Not only did converse and consorting with the sick give the infection to the sound, but the mere touching of the clothes, or of whatsoever had been touched or used by the sick, appeared of itself to communicate the malady…. A thing which had belonged to a man sick or dead of the sickness, being touched by an animal… in a brief time killed it… of this mine own eyes had experience. This tribulation struck such terror to the hearts of all… that brother forsook brother, uncle nephew… oftentimes wife husband; nay (what is yet more extraordinary and well nigh incredible), some fathers and mothers refused to visit or tend their very children, as though they had not been theirs…. The common people, being altogether untended and unsuccored, sickened by the thousand daily, and died well nigh without recourse.

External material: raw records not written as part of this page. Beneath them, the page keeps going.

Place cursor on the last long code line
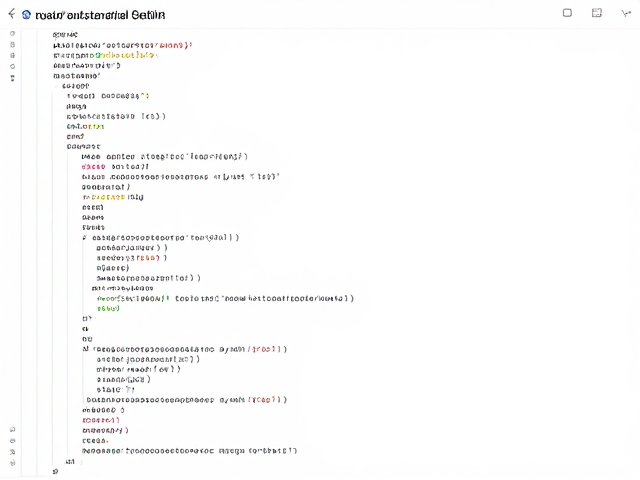The image size is (640, 480). [x=189, y=451]
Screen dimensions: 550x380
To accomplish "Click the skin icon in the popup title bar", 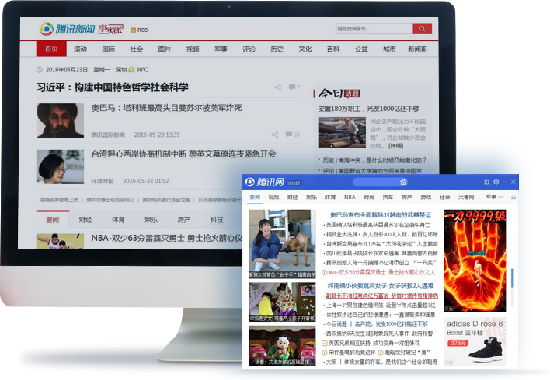I will pyautogui.click(x=487, y=182).
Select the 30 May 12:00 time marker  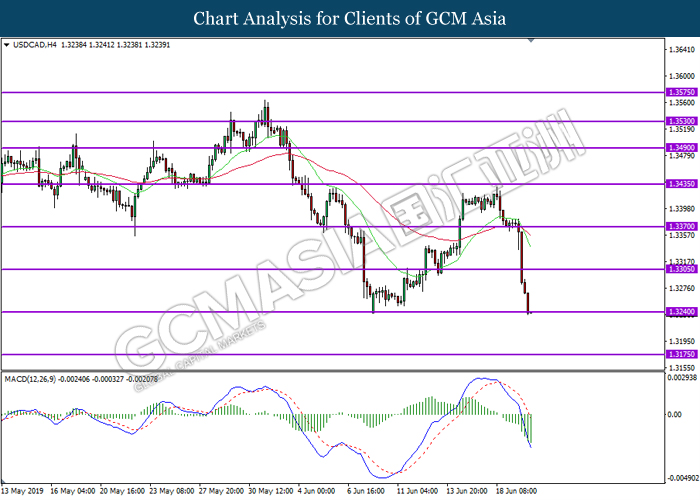pos(271,491)
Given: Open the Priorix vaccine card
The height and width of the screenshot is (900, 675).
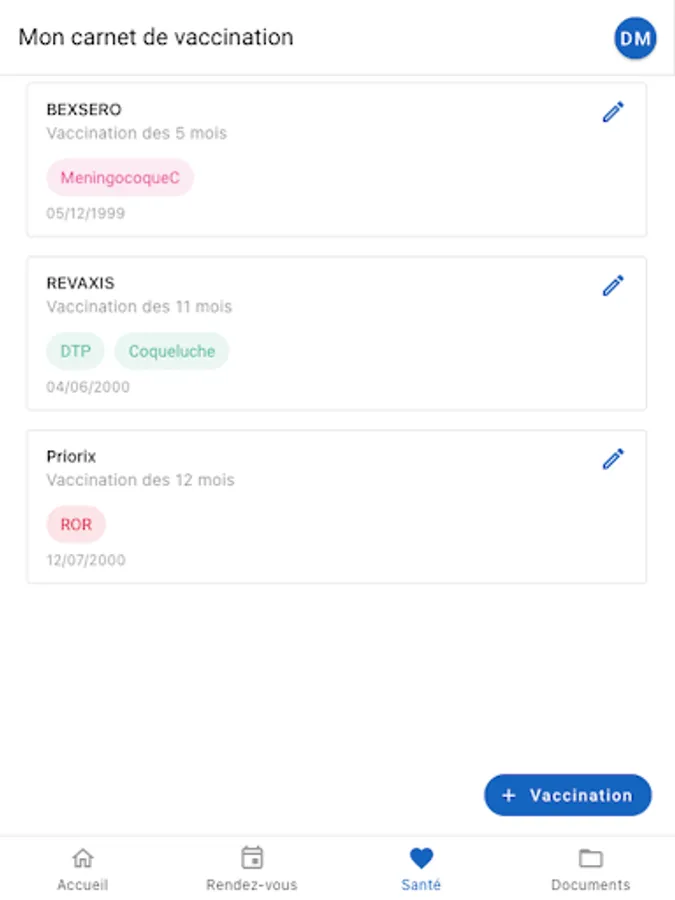Looking at the screenshot, I should (x=337, y=506).
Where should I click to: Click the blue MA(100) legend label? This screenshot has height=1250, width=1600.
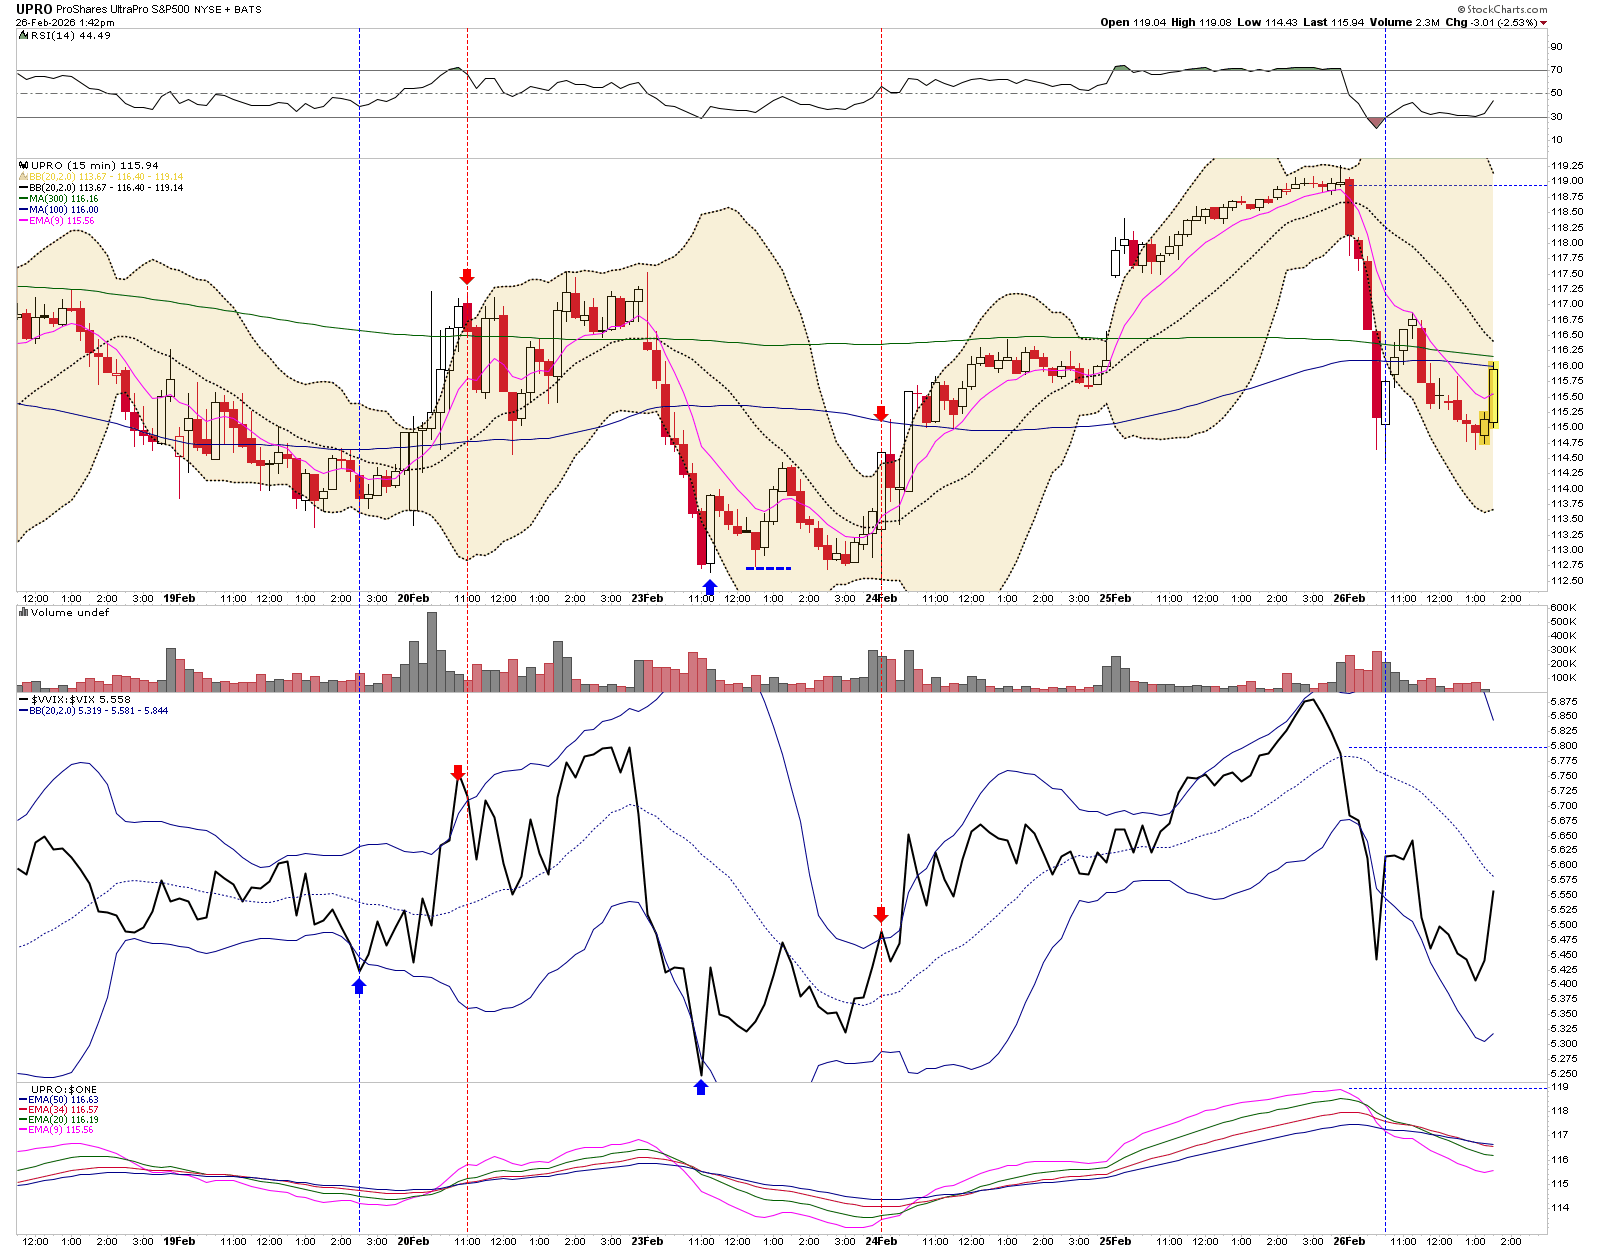pyautogui.click(x=63, y=210)
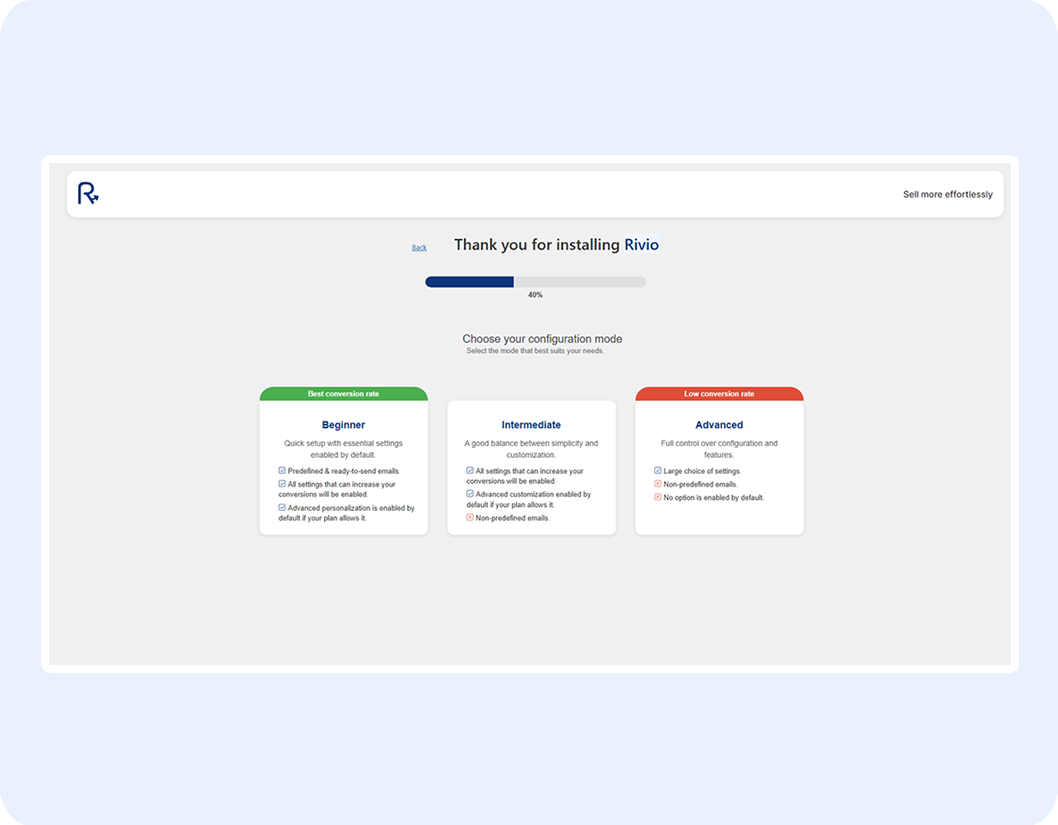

Many breathed their last in the open street, whilst other many, for all they died in their houses, made it known to the neighbors that they were dead rather by the stench of their rotting bodies than otherwise; and of these and others who died the whole city was full. The neighbors, moved more by fear lest the corruption of the dead bodies should imperil themselves than by any charity for the departed… brought the bodies forth from the houses and laid them before the doors, where, especially in the morning, those who went about might see corpses without number. Then they fetched biers, and some, in default thereof, they laid upon a board; nor was it only one bier that carried two or three corpses, nor did this happen but once; nay, many might have been counted which contained husband and wife, two or three brothers, father and son, and the like…. The thing was come to such a pass that folk reckoned no more of men that died than nowadays they would of goats.43

Out of this scene of desolation Boccaccio pictures his Decameron as taking form. The plan for the pagan outing is made in “the venerable church of Santa Maria Novella” by “seven young ladies, all knit one to another by friendship or neighborhood or kinship,” who had just heard Mass. They ranged between eighteen and twenty-eight years of age. “Each was discreet and of noble blood, fair of favor and well-mannered, and full of honest sprightliness.” One proposes that they should lessen their chances of infection by retiring to their country houses, not separately but together, with their servants, moving from one villa to another, “taking such pleasance and diversion as the season may afford…. There may we hear the small birds sing, there may we see the hills and plains clad in green and the fields full of corn wave even as doth the sea; there may we see trees, a thousand sorts; and there is the face of heaven more open to the view, the which, angered against us though it be, denieth not unto us its eternal beauties.”44 The suggestion is accepted, but Filomena improves upon it: since “we women are fickle, willful, suspicious, and timorous,” it might be well to have some men in the party. Providentially at that moment “there entered the church three young men… in whom neither the perversity of the time, nor loss of friends and kinsfolk… had availed to cool… the fire of love…. All were agreeable, well-bred, and they went seeking their supreme solace… to see their mistresses, who, as it chanced, were all three among the seven ladies aforesaid.” Pampinia recommends that the young gentlemen be invited to join the outing. Neifile fears that this will lead to scandal. Filomena answers: “So but I live honestly, and conscience prick me not of aught, let who will speak to the contrary.”